By David Templeton | November 4, 2003

Charlie Chaplin and Leonard Maltin go way back. According to the famously-amiable movie critic whom most people know from TV (“Entertainment Tonight,” “Hot Ticket”) or from his annual best-selling Leonard Maltin’s Movie & Video Guide, one of the very first films he ever saw on the big screen—possibly the first—was Charlie Chaplin’s 1936 semi-silent masterpiece “Modern Times.” If a rogue bus-driver were to hop the curb right now and kills us all on the sidewalk, “Modern Times” would also be the last movie Leonard Maltin ever sees, since we’ve just left the Christopher B. Smith Rafael Theater where the classic film has been playing as part of the Mill Valley Film Festival. Maltin’s teenage daughter Jesse tags along as we step next-door for a cup of coffee.

The movie—which Maltin confesses to having seen at least a couple of dozen times (and which has recently been released in a pristine DVD format, with plenty of extras), follows the labyrinthine adventures of Chaplin’s Little Tramp, who is driven comically insane by the tedious monotony of his joyless job. He’s a bolt-turner on a massive assembly line in a futuristic factory (futuristic for 1936) where the actions of every employee are watched on monitors, and where the boss is a little dictator.

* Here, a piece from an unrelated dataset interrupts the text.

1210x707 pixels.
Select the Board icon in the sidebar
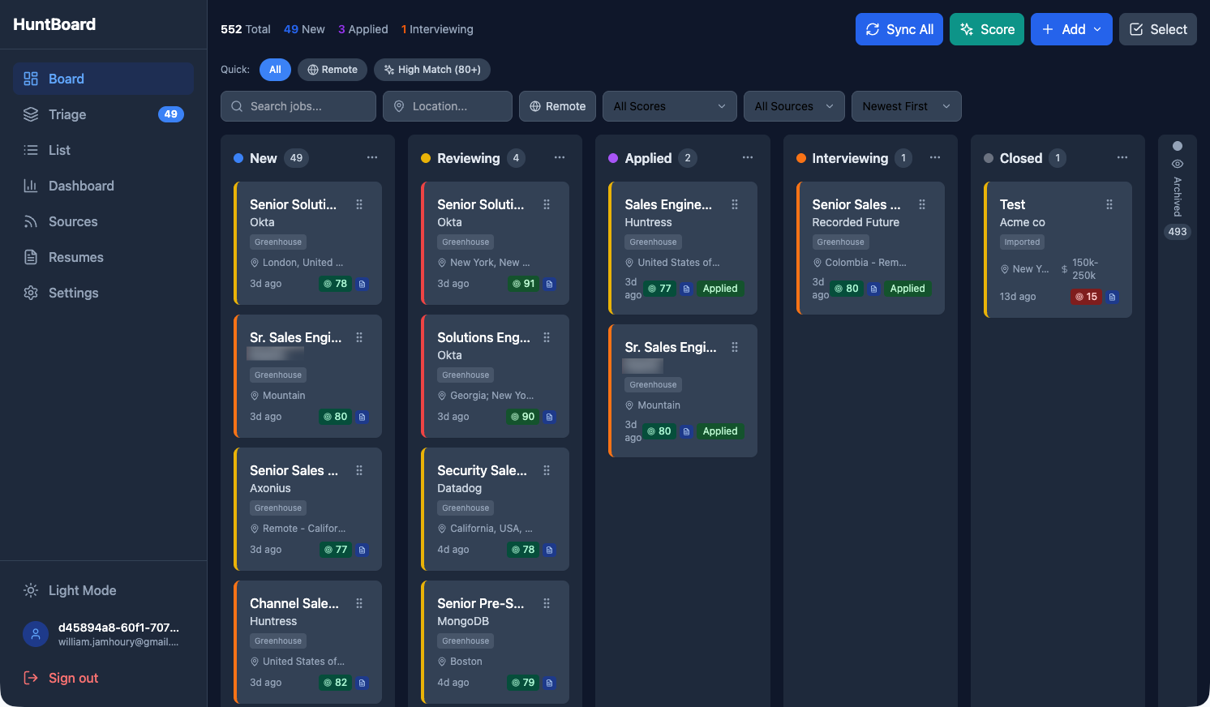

It’s a remarkably fun, and funny, film—and the theater was packed. But I have to wonder whether a 2003 audience was going to miss a lot of the historically references. “I wonder how well can a movie like “Modern Times” be understood in, you know . . . modern times,” I remark. “With manufacturing going overseas or being computerized, with assembly line jobs being replaced everywhere by desk-jobs, aren’t we losing the movie’s central metaphor— that the working class have all become cogs in the industrial machine?”

“I agree that most kids today have never even seen a cog,” Maltin replies. “If it’s not electronic, it doesn’t exist. My daughter Jesse was fascinated, when she was little, with the concept of the record player. Placing a needle on a piece of vinyl was so amazing to her. The fact that you then heard the result was amazing to her, and that if you moved the needle, there’d be this scratching sound . . .”

“Which Daddy didn’t really appreciate,” Jesse points out.

“Still, a record player is mechanical,” Maltin continues, “it’s visible, there’s a tangible cause-and-effect that doesn’t exist in a CD player, which is technically even more miraculous than a record player, but there’s no sense of how its being done. That said, I think “Modern Times” is ageless. I think that funny is funny, and Chaplin always dealt with what I’ll call the human condition because I can’t think of a better phrase, though that one is pretty tired out by now. Chaplin’s comedies built on observations of human nature, and those observations are as valuable and insightful and funny now as they were then, though we might have lost touch with some of the context. It’s a great movie.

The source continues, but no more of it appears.